À trois jours du coup d'envoi, la FIFA détaille l'arsenal technologique du Mondial 2026, et l'intelligence artificielle y tient un rôle central. Le sport le plus suivi de la planète devient ainsi l'une des plus grandes vitrines mondiales de l'IA appliquée, sous les yeux de centaines de millions de spectateurs. Au cœur du dispositif : un arbitrage du hors-jeu poussé au centimètre, et des décisions livrées en direct à l'oreille de l'arbitre.

Le hors-jeu se joue désormais au centimètre

Le changement le plus net concerne le hors-jeu semi-automatisé. Là où la version précédente ne signalait un joueur que s'il était hors-jeu de plus de 50 cm, le système 2026 ramène ce seuil de détection à 10 cm. Les marges deviennent beaucoup plus fines, donc les décisions plus serrées. Surtout, l'arbitre ne dépend plus uniquement d'un retour vidéo : dès qu'un hors-jeu clair est détecté, une alerte audio est envoyée en temps réel dans son oreillette, ce qui supprime une partie du délai de relais avec le VAR.

Un ballon connecté et des avatars 3D

Pour atteindre cette précision, la FIFA combine plusieurs sources de données :

  • Le ballon Adidas Trionda intègre une centrale inertielle cadencée à 500 Hz, qui enregistre chaque touche, accélération et rotation 500 fois par seconde. C'est lui qui fixe l'instant exact où le ballon est joué.
  • Des avatars 3D des joueurs, issus du partenariat entre la FIFA et Lenovo, reconstituent la position précise des membres de chaque athlète.
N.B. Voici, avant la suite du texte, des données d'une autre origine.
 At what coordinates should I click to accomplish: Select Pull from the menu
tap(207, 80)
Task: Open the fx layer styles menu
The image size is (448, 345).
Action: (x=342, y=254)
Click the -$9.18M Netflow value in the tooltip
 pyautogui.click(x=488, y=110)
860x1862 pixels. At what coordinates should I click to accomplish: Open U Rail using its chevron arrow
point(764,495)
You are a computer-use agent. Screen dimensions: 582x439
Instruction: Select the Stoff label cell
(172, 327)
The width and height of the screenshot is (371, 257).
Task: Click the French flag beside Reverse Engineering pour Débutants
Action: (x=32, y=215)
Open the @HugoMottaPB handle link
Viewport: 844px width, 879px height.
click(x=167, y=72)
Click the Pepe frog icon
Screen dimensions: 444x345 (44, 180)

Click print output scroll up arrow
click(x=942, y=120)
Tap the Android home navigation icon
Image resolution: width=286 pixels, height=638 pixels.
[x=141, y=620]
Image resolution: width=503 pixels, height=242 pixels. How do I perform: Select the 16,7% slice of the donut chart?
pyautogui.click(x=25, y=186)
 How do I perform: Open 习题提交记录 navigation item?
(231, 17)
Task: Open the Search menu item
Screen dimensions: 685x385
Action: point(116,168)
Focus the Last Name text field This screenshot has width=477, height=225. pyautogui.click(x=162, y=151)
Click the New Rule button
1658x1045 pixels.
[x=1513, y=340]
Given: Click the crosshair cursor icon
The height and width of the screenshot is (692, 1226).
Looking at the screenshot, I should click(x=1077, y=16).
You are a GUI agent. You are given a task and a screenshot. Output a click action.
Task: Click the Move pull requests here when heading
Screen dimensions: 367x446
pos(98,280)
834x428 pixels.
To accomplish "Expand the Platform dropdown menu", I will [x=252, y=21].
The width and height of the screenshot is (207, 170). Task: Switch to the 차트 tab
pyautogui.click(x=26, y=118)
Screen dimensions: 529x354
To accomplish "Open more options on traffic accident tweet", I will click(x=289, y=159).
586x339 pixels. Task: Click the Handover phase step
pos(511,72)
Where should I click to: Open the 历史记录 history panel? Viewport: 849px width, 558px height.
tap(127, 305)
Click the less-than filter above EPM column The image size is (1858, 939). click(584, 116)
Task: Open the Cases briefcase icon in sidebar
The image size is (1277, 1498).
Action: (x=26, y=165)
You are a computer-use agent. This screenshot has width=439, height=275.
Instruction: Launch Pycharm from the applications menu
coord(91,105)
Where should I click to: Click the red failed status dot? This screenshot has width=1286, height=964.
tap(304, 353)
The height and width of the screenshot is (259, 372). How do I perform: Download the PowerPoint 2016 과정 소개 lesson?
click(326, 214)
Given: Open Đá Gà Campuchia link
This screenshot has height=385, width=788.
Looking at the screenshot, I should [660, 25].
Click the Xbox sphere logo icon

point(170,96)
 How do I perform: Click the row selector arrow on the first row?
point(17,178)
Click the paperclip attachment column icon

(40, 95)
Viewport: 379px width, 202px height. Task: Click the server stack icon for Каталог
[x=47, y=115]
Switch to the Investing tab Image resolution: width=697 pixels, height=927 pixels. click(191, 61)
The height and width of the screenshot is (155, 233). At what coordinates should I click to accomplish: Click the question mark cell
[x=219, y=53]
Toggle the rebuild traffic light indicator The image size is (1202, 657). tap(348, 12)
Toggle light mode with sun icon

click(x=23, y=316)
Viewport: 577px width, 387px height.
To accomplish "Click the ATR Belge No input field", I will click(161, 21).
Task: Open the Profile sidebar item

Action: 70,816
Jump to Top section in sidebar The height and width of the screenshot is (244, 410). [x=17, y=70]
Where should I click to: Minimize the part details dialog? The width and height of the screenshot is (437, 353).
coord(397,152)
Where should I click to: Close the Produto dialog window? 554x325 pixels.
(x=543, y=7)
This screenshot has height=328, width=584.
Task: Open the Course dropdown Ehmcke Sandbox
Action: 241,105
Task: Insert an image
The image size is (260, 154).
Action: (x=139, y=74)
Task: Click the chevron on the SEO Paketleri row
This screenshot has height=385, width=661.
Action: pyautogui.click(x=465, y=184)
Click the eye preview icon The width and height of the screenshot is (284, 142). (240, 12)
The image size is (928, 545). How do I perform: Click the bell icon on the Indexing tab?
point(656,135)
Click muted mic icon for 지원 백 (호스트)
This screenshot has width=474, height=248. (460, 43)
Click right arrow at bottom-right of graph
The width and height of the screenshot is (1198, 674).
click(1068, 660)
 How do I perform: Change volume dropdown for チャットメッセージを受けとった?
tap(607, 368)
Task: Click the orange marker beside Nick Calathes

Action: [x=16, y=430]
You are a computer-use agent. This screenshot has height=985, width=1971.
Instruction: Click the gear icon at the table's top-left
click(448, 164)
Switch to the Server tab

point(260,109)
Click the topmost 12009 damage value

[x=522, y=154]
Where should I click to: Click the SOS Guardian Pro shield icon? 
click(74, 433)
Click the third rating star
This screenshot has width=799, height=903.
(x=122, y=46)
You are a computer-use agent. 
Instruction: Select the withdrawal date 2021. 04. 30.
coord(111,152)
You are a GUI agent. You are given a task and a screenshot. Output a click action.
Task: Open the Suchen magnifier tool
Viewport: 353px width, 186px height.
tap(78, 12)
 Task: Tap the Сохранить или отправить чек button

Un joueur peut être scanné en environ une seconde.
  • Des caméras de suivi couvrant tout le stade unifient l'ensemble pour calculer le point de la passe et la position des joueurs au même instant.
L'IA ne remplace pas l'arbitre, elle lui donne une mesure que l'œil humain ne peut pas produire en une fraction de seconde.

Une assistance, pas un juge automatique

Le mot « semi » reste important. Le système ne tranche que le hors-jeu de position, c'est-à-dire où se trouve le joueur au moment de la passe. Il ne décide pas si un joueur interfère activement avec le jeu, une notion plus subjective. Les cas limites, les situations de corps mêlés et les jugements d'interprétation restent renvoyés à l'arbitre et au VAR, qui gardent la main. L'objectif affiché est de fiabiliser la mesure, pas de retirer la décision finale aux humains.

Ce que ça veut dire pour la suite

Pour les spectateurs, la promesse est double : moins d'attente devant les écrans géants et des décisions de hors-jeu plus cohérentes d'un match à l'autre. Mais ce Mondial sert aussi de démonstration grandeur nature. Si l'arbitrage assisté par IA tient ses promesses sur 104 matchs et devant un public mondial, il a de fortes chances de redescendre vers les championnats nationaux et, à terme, vers des niveaux de jeu bien plus modestes. Le football devient un laboratoire visible de l'IA appliquée au temps réel.